Below are some records. Print exactly the lines between the one holding "The width and height of the screenshot is (1775, 2072)." and the one holding "This screenshot has width=2419, height=1512.", inclusive, and nothing else.

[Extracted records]
□ □ □ □ □
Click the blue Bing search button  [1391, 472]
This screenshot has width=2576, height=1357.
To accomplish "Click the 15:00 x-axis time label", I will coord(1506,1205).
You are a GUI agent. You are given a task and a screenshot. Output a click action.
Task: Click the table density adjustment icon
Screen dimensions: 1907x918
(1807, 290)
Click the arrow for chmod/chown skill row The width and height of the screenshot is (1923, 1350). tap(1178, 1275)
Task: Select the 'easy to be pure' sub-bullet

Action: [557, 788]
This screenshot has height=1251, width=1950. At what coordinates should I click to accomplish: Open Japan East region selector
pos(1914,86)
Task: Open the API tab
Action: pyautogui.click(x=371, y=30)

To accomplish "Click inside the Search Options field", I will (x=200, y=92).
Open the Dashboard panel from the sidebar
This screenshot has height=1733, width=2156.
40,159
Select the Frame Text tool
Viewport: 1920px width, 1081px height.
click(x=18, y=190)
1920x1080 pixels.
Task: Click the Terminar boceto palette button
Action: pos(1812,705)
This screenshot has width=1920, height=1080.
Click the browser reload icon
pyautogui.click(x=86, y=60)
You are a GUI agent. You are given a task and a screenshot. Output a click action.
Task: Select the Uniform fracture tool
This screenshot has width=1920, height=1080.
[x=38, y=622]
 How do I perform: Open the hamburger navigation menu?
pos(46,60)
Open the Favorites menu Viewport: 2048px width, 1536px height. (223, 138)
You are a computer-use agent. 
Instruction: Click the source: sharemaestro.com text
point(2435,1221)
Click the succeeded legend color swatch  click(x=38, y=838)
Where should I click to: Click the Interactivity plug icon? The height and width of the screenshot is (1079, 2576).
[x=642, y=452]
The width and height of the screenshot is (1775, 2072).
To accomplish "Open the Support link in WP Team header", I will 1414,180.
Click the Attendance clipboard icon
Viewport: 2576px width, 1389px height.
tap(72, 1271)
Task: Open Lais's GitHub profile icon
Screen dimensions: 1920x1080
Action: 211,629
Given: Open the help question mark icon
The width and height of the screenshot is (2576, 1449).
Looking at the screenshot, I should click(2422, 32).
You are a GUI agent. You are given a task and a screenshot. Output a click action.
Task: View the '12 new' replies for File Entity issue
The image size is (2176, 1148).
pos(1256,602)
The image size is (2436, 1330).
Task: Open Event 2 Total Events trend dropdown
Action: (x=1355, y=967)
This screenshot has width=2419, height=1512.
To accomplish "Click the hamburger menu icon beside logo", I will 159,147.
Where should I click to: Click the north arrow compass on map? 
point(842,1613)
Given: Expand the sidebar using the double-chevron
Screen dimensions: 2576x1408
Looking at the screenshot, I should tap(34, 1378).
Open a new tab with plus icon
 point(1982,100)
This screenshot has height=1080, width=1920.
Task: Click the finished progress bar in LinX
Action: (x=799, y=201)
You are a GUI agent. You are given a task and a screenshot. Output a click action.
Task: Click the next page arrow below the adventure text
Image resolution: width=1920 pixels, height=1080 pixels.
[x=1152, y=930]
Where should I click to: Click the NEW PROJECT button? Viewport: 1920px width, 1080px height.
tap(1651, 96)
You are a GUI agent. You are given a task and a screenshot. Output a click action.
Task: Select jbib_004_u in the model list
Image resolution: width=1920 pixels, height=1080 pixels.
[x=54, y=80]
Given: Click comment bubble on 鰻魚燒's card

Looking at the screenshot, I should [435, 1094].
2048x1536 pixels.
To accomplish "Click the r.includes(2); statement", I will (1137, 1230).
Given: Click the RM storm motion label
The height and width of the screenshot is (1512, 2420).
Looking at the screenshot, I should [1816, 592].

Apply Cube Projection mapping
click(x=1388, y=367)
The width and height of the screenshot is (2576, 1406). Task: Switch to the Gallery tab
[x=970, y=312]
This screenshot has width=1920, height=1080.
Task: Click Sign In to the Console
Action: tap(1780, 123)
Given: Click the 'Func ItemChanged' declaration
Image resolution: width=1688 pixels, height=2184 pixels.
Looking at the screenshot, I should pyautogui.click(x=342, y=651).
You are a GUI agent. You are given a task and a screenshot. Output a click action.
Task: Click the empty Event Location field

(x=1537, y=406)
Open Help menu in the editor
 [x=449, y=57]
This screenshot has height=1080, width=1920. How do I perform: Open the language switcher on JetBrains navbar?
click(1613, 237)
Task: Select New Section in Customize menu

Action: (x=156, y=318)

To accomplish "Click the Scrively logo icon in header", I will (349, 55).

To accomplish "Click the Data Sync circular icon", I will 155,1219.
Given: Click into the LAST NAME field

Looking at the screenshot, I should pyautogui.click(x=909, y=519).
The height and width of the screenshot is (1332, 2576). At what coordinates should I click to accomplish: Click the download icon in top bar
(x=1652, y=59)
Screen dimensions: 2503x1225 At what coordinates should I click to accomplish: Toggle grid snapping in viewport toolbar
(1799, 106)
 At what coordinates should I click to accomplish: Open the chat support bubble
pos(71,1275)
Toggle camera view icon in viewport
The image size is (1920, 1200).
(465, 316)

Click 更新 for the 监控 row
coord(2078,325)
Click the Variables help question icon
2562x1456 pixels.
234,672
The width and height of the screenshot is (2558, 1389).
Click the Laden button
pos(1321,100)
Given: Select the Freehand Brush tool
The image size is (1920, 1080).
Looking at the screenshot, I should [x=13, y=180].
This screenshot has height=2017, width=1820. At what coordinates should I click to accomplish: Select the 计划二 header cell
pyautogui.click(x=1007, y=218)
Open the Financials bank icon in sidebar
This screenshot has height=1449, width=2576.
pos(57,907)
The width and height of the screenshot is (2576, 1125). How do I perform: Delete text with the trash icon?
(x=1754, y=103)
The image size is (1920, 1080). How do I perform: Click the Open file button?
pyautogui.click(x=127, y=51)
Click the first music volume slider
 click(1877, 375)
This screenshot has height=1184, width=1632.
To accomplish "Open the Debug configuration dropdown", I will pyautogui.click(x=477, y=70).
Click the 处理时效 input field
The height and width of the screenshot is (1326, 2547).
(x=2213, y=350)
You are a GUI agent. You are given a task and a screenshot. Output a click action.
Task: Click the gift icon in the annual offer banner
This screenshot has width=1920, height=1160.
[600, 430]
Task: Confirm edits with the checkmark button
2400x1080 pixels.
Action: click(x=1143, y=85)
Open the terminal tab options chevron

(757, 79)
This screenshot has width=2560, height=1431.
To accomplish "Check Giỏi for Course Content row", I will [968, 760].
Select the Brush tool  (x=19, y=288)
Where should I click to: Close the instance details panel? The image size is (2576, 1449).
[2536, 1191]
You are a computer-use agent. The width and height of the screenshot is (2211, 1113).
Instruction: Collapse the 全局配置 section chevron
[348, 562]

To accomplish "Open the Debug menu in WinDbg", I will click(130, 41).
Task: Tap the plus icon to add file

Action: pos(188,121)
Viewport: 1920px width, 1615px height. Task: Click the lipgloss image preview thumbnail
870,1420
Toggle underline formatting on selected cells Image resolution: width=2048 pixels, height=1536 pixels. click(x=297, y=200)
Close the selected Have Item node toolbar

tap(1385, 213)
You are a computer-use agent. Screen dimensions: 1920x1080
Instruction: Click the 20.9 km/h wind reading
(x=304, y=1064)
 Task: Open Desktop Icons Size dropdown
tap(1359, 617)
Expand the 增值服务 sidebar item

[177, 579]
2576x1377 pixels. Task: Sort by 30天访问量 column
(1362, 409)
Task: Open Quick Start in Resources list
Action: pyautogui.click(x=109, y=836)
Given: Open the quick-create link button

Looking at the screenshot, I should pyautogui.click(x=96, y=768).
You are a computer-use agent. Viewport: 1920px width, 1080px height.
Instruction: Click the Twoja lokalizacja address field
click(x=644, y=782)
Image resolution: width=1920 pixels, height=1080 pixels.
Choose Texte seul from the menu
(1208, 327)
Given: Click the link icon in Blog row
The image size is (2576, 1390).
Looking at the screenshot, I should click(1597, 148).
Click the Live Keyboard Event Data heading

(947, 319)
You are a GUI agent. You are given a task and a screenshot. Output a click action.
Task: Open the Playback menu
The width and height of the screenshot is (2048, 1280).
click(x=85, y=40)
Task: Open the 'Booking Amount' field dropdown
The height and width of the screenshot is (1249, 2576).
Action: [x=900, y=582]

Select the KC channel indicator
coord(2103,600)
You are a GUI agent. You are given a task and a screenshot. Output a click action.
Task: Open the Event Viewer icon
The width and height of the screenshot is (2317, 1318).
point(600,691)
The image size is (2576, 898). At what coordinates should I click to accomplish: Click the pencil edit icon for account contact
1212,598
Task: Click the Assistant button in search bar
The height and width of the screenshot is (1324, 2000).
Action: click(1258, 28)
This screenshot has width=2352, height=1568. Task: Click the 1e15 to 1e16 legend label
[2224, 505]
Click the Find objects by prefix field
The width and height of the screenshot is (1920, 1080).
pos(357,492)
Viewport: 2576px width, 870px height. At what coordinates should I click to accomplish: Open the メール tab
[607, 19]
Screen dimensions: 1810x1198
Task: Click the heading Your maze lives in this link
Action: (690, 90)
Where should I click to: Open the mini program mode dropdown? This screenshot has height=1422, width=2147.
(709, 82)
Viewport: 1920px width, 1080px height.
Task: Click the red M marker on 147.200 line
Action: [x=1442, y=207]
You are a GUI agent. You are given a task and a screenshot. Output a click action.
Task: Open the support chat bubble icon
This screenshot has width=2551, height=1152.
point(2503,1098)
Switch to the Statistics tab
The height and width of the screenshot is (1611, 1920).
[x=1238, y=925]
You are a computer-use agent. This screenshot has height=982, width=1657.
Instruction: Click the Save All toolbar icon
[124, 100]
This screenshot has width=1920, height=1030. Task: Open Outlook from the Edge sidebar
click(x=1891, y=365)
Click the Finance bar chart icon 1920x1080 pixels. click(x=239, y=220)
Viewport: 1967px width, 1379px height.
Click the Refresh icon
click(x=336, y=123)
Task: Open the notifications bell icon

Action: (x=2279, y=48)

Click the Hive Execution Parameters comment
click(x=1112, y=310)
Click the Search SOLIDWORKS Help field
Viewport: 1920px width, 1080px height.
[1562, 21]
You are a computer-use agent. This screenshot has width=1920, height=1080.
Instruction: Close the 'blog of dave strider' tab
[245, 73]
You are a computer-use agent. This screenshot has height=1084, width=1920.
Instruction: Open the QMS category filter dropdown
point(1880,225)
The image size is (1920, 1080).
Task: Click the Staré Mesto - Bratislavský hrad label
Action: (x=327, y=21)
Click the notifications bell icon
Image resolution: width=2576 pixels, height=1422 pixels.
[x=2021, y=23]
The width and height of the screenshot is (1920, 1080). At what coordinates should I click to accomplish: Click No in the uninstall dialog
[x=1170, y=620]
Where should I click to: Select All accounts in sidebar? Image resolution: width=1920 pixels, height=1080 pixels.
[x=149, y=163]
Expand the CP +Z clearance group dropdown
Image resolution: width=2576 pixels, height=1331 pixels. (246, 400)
□ □ □ □ □
**Exercise result**
The width and height of the screenshot is (1775, 2072).
To accomplish "Open the Support link in WP Team header", I will 1414,180.
Click the Attendance clipboard icon
Viewport: 2576px width, 1389px height.
tap(72, 1271)
Task: Open Lais's GitHub profile icon
Screen dimensions: 1920x1080
Action: 211,629
Given: Open the help question mark icon
The width and height of the screenshot is (2576, 1449).
Looking at the screenshot, I should click(2422, 32).
You are a GUI agent. You are given a task and a screenshot. Output a click action.
Task: View the '12 new' replies for File Entity issue
The image size is (2176, 1148).
pos(1256,602)
The image size is (2436, 1330).
Task: Open Event 2 Total Events trend dropdown
Action: (x=1355, y=967)
This screenshot has width=2419, height=1512.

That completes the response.